__AUFGABE 1__.
Schreib aus der Liste weiter unten die Zeilen von der Zeile mit "The width and" bis einschließlich der Zeile mit "pyautogui.click(x=402, y=96)" unverändert ab. Die Bilder lässt du dabei weg.

__TEXTAUSZUG__.
↓

Er ist ein Versager. Ein Flachschwimmer, Toilettenverstopfer, kleiner Trompeter, Totensonntagsfick, Stasispitzel, Perversionsforscher. Und doch hat Klaus Uhltzscht geschafft, was fälschlicherweise immer dem "Volk" zugeschrieben wird: Er hat 1989 die Mauer geöffnet. Mit der schieren Kraft seines zu monströsen Ausmaßen angeschwollenen Zentralorgans.

↑

__AUFGABE 2__.
Beantworte anhand des Textauszugs diese Fragen:
(a) Wie heißt die Figur, um die es geht?
(b) In welchem Jahr hat sie die Mauer geöffnet?
(c) Wem wird diese Tat laut Textauszug fälschlicherweise zugeschrieben?

__DATENSATZINHALT__.
↓

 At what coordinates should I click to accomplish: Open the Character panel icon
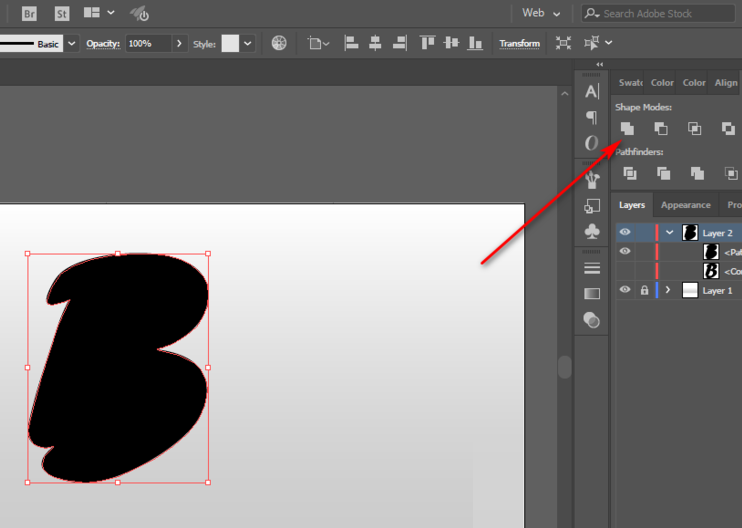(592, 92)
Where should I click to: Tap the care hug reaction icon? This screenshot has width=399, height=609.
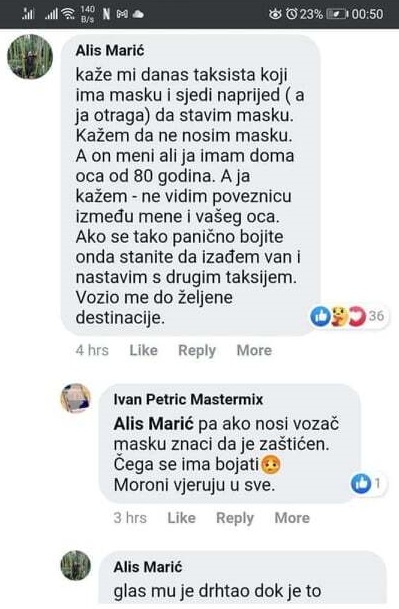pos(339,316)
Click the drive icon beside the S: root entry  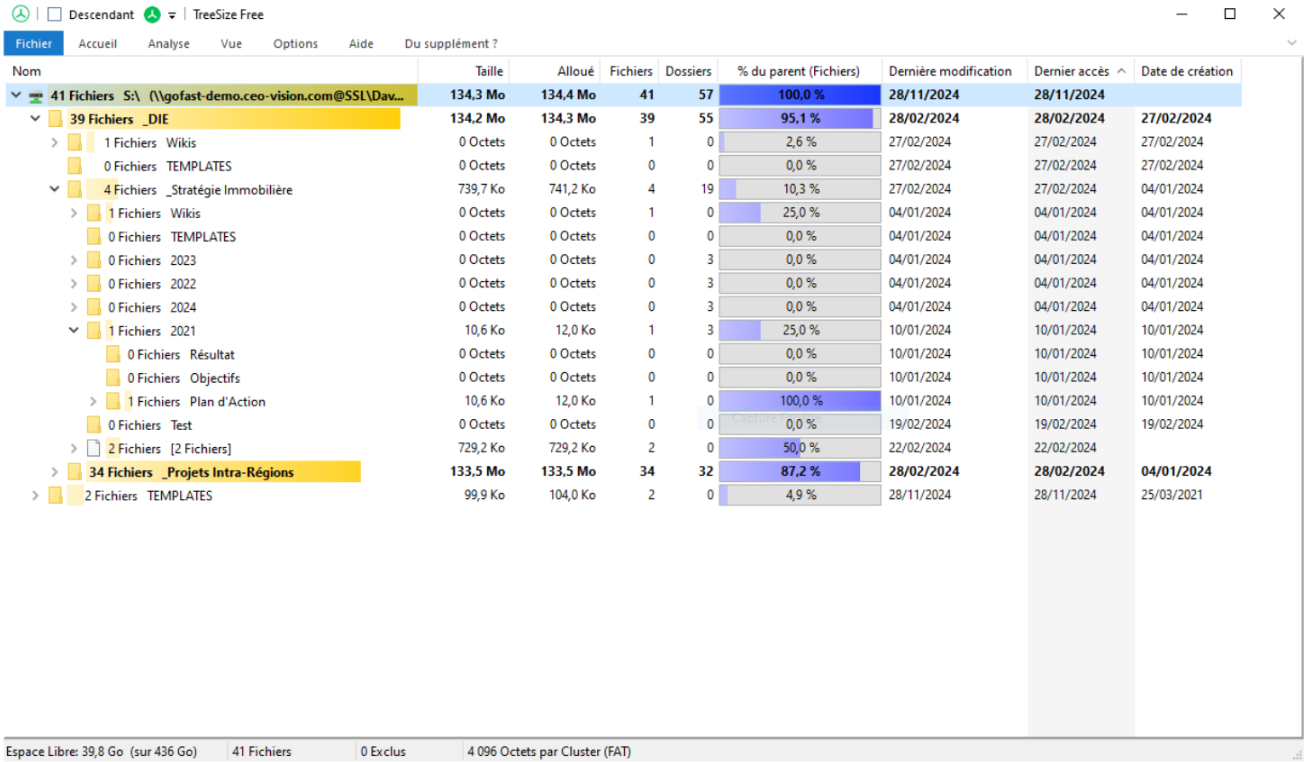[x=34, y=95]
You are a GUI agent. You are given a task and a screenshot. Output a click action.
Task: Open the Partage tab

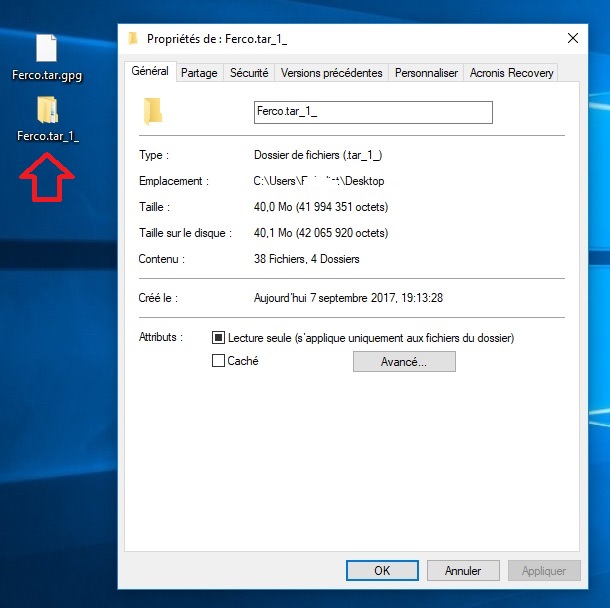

↑
↓

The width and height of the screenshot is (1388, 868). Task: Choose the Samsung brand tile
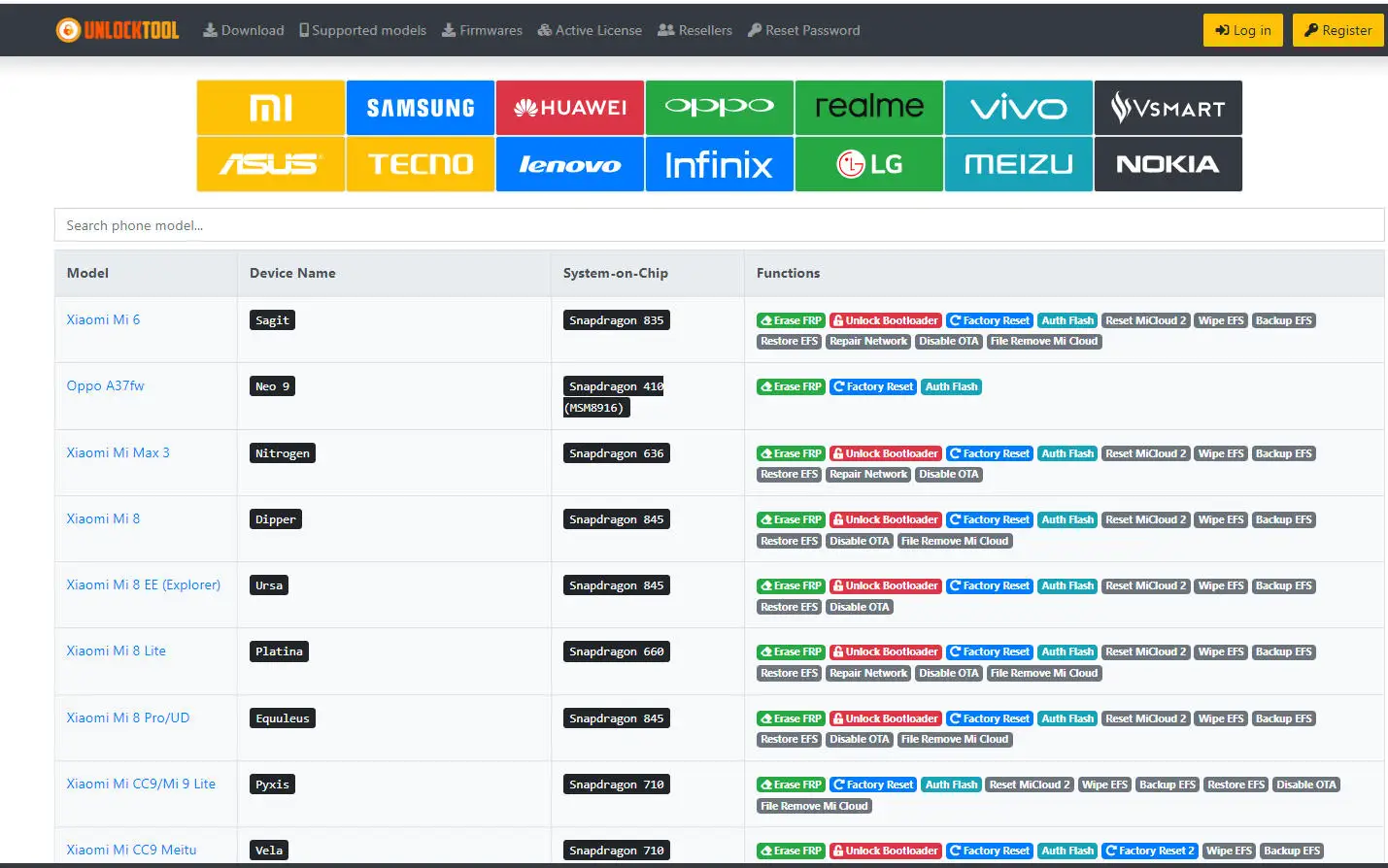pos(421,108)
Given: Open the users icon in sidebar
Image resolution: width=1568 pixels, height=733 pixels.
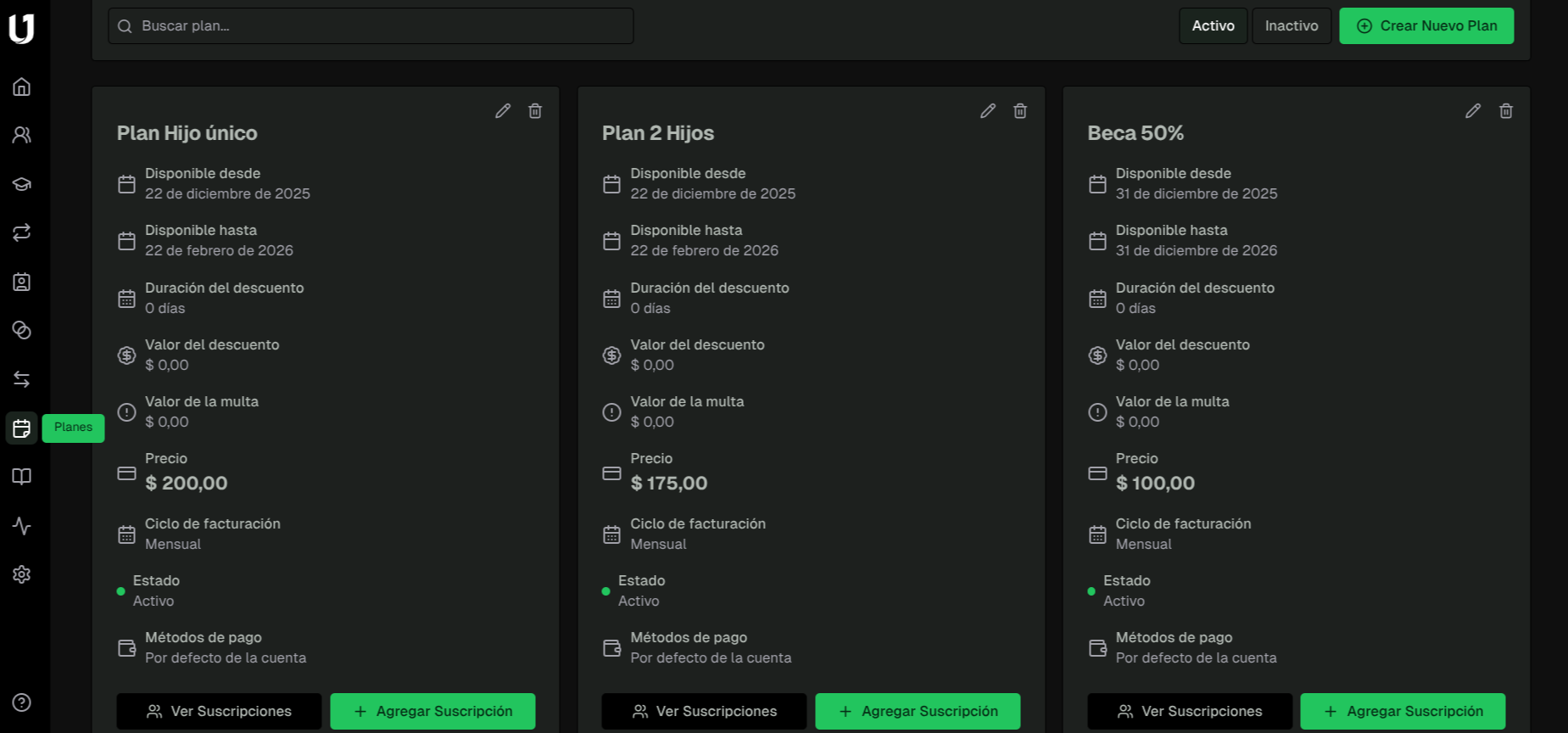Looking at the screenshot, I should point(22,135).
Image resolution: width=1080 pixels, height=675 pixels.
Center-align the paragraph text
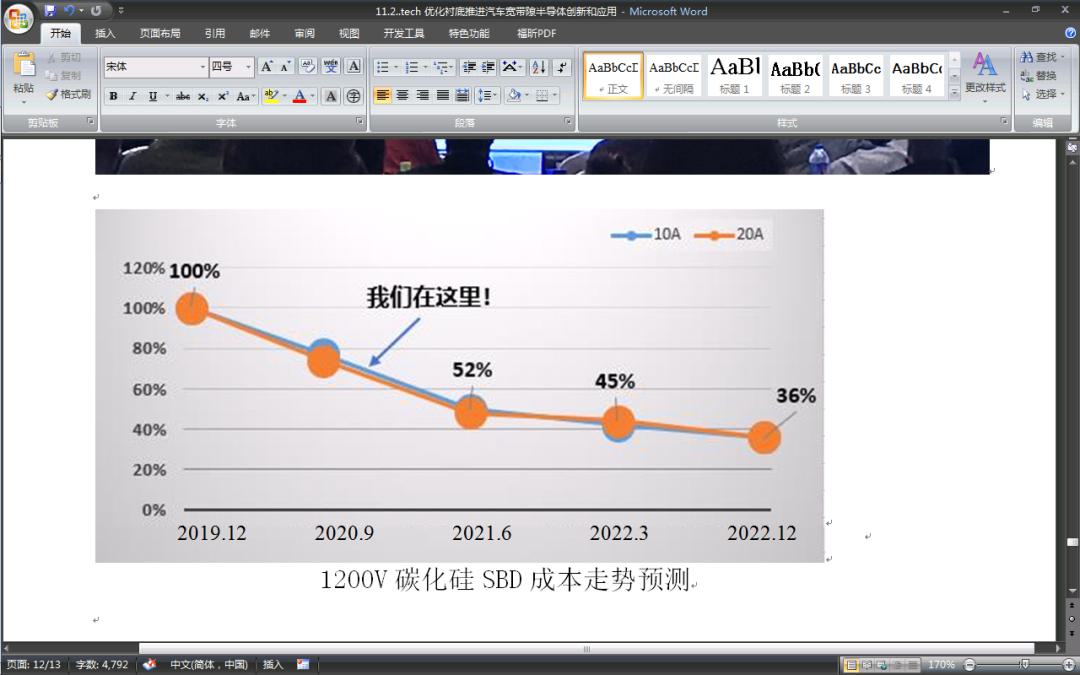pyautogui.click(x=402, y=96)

↑
↓

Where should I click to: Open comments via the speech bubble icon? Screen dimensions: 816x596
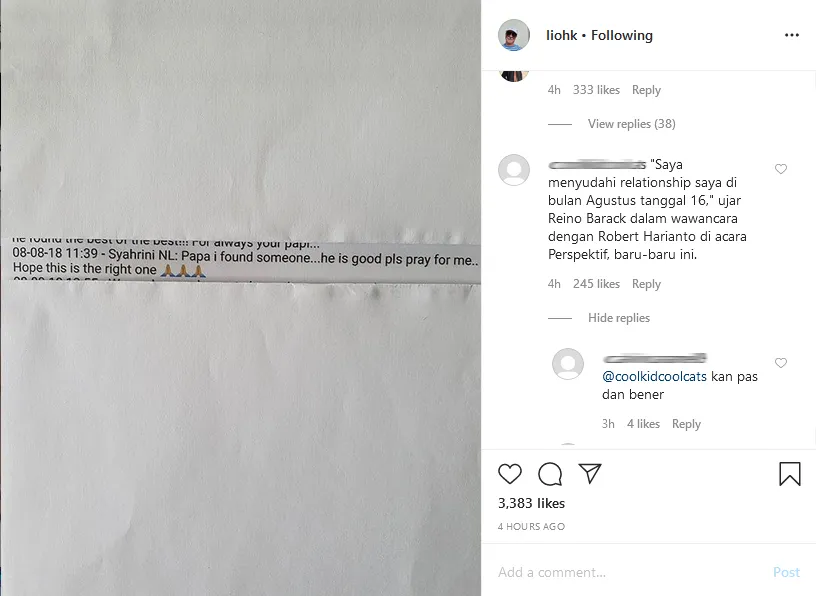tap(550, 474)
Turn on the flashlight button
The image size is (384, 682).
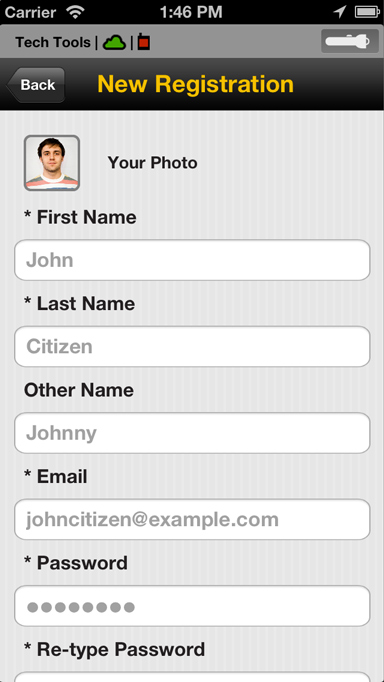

↑

__VOLLSTÄNDIGE ANTWORT 1__.
The width and height of the screenshot is (1388, 868). Task: Choose the Samsung brand tile
pos(421,108)
Given: Open the users icon in sidebar
Image resolution: width=1568 pixels, height=733 pixels.
Looking at the screenshot, I should point(22,135).
Image resolution: width=1080 pixels, height=675 pixels.
Center-align the paragraph text
pyautogui.click(x=402, y=96)

__VOLLSTÄNDIGE ANTWORT 2__.
(a) Klaus Uhltzscht
(b) 1989
(c) Dem "Volk"